What is it about gardens and flowers that are so important?

Our need to be in a garden or something like it is such a basic human need that some of us will do almost anything to ensure that we are surrounded by beautiful growing plants. Flowers (and by association) almost always feature at important life events such as births, marriages and deaths. Flowers also feature in days like Valentines day, ANZAC day and many others. Posters and paintings sometimes will do indoors. Dramatic landscapes featuring plants adorn just about every calendar yet again linking us to that perfect garden.

I can remember walking into a valley in Tasmania literally crammed with Dicksonia antarctica or soft tree fern. These were monsters. They had trunks that you could barely get your arms around (and no, I’m not normally a ‘tree hugger’, as much as I like them). Let’s set the scene. Tree ferns normally need shade to grow. These ferns were the shade. Anyway, my point is that to be in awe of such an incredible ‘garden’ stays with you for life.

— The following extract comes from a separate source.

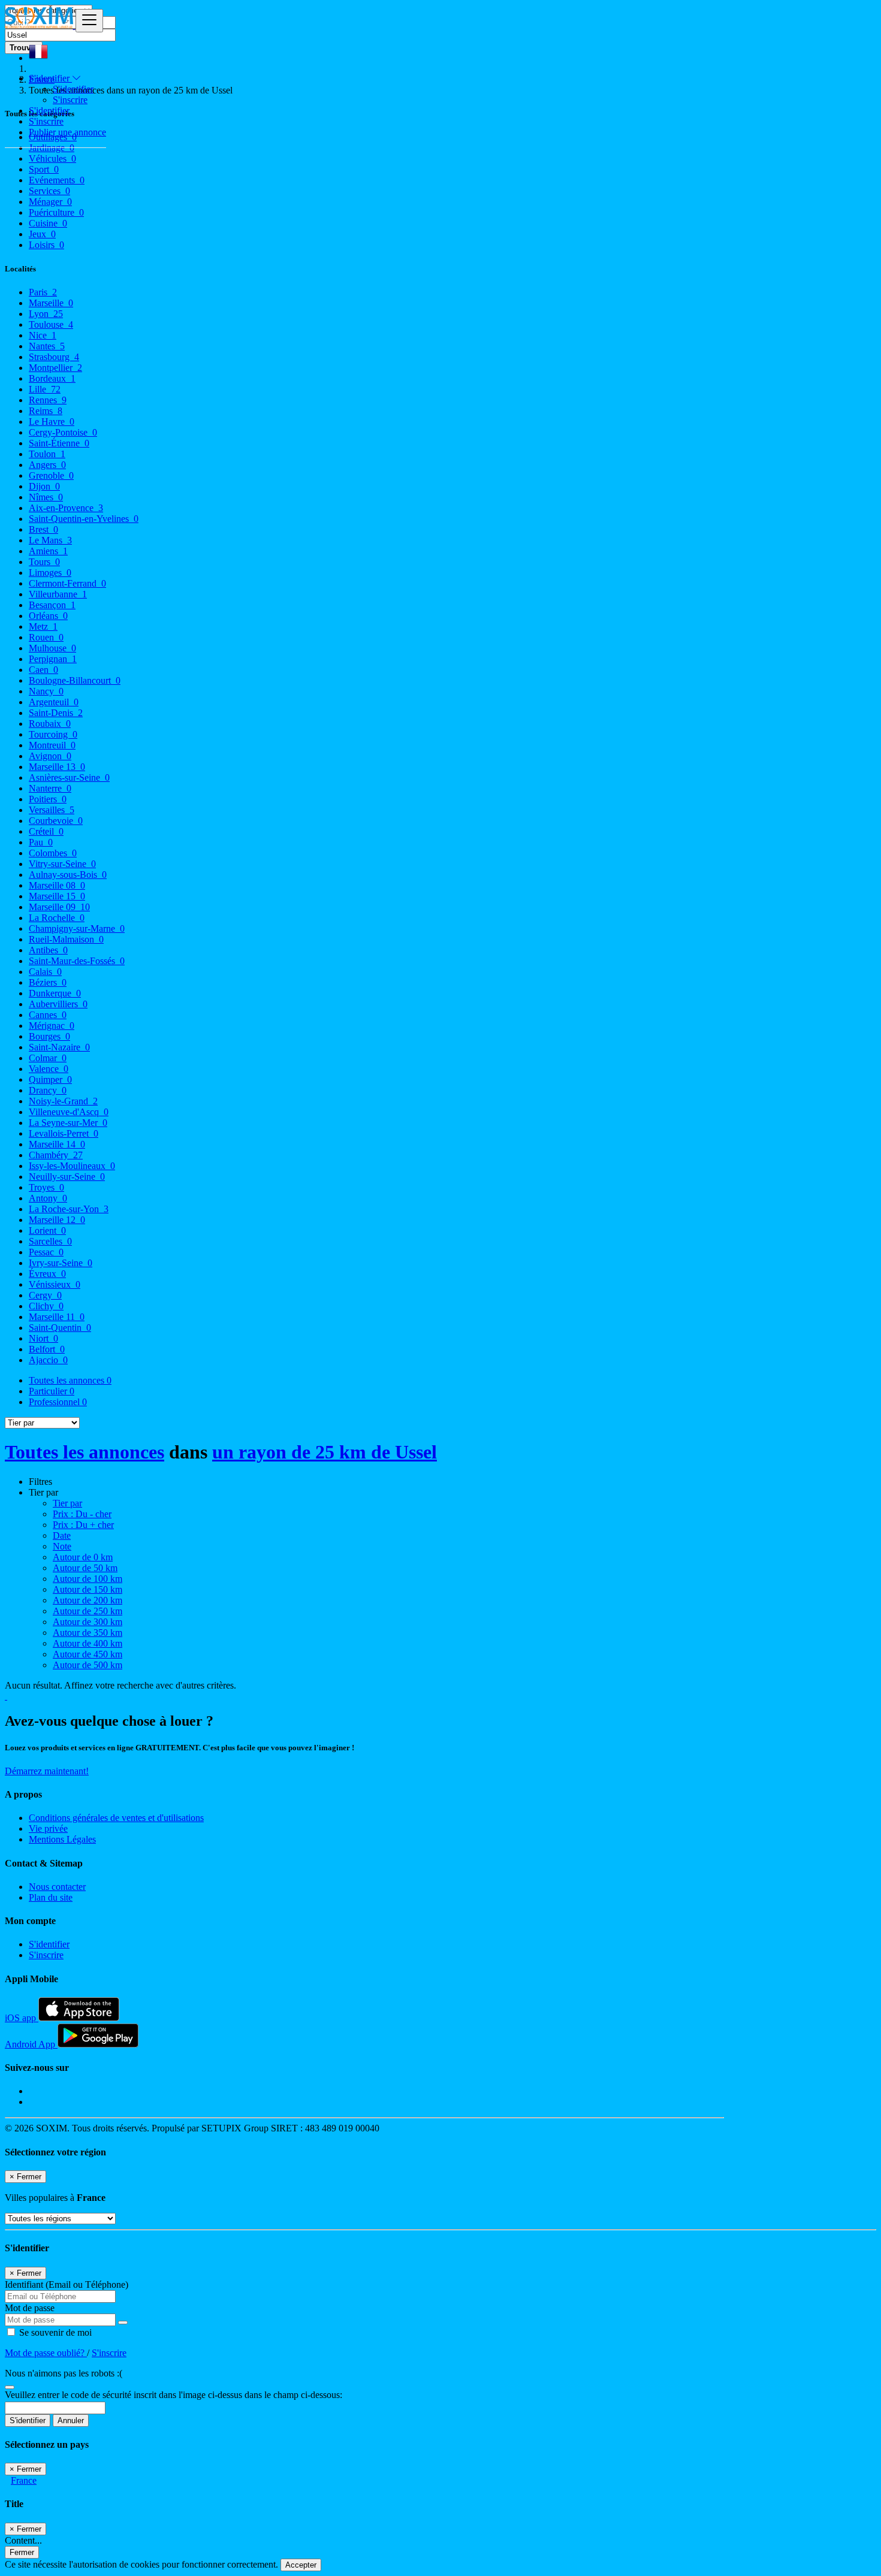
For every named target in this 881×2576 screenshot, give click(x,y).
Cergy (45, 1295)
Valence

Children naturally seem to know what to do in a garden. They play. They eat whatever is ripe or nearly ripe. The adult mantra ‘go outside and play’ is really a plea to the child to go and enjoy the best possible place on earth.

Gardens, gardening and the flowers and fruit that goes with them is simply a part of us. Ecotourism must surely be simply an adult ‘go outside and play’.

Where does all that leave us with a 250mm rainfall zone, long term water restrictions and some of the worst soils on earth? It’s a massive challenge if you want to grow plants that would really rather be growing somewhere else a long way away, such as Nepal or New Zealand. We have to fiddle with the soil and check the calendar and clock to see when we can water next, just to keep them alive, then still be disappointed during the next heat wave.

Or you could use plants that will thrive in our soils, on our natural rainfall (or close to it) without continuous effort to get a below average result. Australia has a huge flora to choose from and much of it is quite happy to be grown in whatever way you choose. Be it a formal garden with clipped hedges, a garden with a bountiful supply of cut flowers or a forest for shelter, be assured that there will be hardy dry land Australian plants to do the job.

Then it is simply a matter of going outside and playing in your own “garden of Eden”.